◆ WHAT TO WORK ON ◆
Search the entries below. Return every line that has "will" in it.

[Collected data]

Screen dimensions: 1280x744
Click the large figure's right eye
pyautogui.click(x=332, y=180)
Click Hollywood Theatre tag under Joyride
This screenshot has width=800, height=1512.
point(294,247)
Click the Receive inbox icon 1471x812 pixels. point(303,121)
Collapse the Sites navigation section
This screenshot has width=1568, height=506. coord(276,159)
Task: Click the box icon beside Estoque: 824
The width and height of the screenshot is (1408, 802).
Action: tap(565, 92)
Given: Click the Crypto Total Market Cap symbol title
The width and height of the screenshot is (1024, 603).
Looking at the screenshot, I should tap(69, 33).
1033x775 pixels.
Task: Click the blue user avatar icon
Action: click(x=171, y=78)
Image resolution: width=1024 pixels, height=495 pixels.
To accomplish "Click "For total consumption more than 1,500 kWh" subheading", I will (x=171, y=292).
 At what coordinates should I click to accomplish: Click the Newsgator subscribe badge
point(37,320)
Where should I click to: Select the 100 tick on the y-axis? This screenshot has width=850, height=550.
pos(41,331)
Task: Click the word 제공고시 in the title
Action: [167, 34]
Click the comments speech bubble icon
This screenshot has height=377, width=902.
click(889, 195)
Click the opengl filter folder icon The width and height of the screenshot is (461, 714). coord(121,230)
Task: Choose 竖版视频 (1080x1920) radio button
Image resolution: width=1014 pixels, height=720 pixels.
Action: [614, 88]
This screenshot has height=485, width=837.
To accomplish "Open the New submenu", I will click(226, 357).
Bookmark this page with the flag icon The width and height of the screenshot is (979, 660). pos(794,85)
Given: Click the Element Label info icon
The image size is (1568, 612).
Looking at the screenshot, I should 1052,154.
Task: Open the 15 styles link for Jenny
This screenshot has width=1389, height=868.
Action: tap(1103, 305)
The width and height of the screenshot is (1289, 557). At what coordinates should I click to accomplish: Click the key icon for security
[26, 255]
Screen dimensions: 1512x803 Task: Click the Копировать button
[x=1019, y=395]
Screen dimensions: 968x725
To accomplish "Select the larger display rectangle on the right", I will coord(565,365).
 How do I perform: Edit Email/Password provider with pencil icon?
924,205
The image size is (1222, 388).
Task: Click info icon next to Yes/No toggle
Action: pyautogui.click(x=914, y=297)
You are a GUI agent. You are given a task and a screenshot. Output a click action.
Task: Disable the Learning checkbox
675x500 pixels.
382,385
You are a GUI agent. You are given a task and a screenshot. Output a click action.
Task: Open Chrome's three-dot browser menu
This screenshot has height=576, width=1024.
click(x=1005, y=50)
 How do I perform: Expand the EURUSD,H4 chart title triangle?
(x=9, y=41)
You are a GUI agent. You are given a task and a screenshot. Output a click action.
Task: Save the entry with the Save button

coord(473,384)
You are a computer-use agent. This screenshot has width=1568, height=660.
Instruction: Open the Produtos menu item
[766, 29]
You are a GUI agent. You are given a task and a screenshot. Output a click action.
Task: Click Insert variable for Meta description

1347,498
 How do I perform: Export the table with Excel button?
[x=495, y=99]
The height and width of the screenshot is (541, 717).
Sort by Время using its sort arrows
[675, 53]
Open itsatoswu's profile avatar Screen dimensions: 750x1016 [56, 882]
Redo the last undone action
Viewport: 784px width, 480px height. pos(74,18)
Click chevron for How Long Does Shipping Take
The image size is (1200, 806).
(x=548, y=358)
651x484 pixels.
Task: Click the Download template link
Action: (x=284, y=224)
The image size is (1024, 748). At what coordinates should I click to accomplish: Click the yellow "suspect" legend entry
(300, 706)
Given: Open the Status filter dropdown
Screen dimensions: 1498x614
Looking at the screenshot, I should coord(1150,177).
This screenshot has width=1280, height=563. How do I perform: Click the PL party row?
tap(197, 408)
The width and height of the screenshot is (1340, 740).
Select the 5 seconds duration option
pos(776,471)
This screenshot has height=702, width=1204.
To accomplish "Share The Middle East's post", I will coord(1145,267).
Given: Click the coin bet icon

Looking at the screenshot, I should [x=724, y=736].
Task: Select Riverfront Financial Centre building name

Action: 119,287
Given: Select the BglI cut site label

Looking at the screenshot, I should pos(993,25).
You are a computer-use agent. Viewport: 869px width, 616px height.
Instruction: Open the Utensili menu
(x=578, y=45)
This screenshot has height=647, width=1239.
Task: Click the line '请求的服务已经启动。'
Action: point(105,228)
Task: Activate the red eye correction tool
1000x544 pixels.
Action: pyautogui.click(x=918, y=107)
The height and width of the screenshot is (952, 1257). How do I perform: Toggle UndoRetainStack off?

◆ EXPECTED OUTPUT ◆
To accomplish "Click "For total consumption more than 1,500 kWh" subheading", I will (x=171, y=292).
To accomplish "Open the New submenu", I will click(226, 357).
To accomplish "Select the larger display rectangle on the right", I will coord(565,365).
To accomplish "Share The Middle East's post", I will coord(1145,267).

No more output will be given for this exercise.